Your objective —
Leave out pictures; repeat exactly the lines from the "The height and" line through the last of the data below.

Given data —

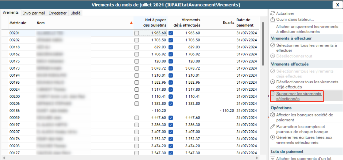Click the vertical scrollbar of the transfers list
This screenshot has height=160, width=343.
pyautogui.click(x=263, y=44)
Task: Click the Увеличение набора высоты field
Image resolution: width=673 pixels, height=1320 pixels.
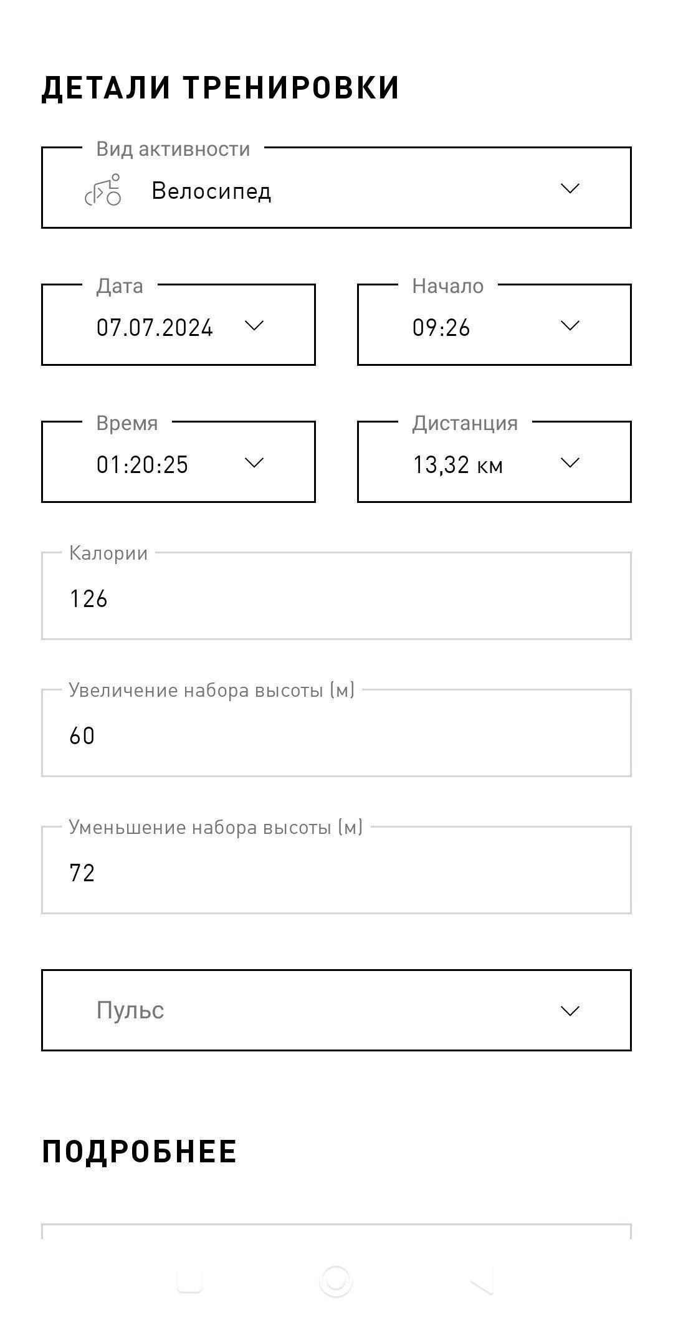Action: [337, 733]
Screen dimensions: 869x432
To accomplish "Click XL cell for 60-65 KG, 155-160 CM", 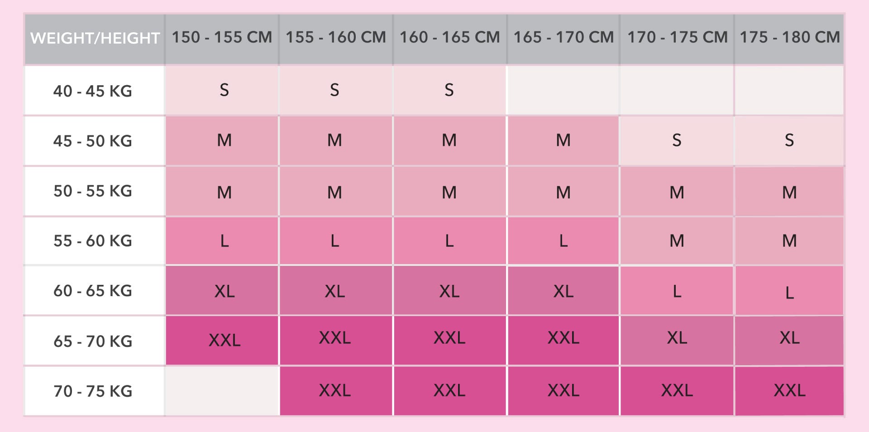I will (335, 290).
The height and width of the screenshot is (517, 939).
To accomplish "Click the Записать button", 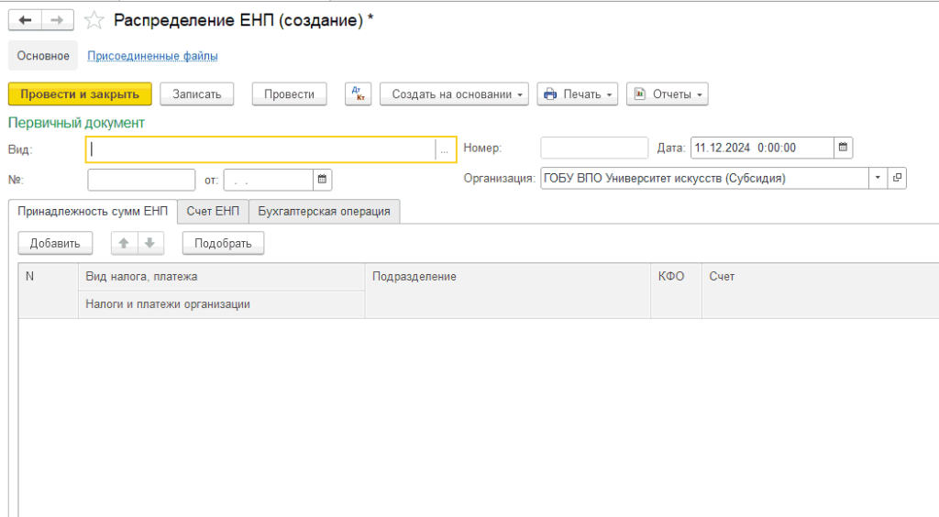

Reply —
The height and width of the screenshot is (517, 939).
To accomplish "Click the Записать button", 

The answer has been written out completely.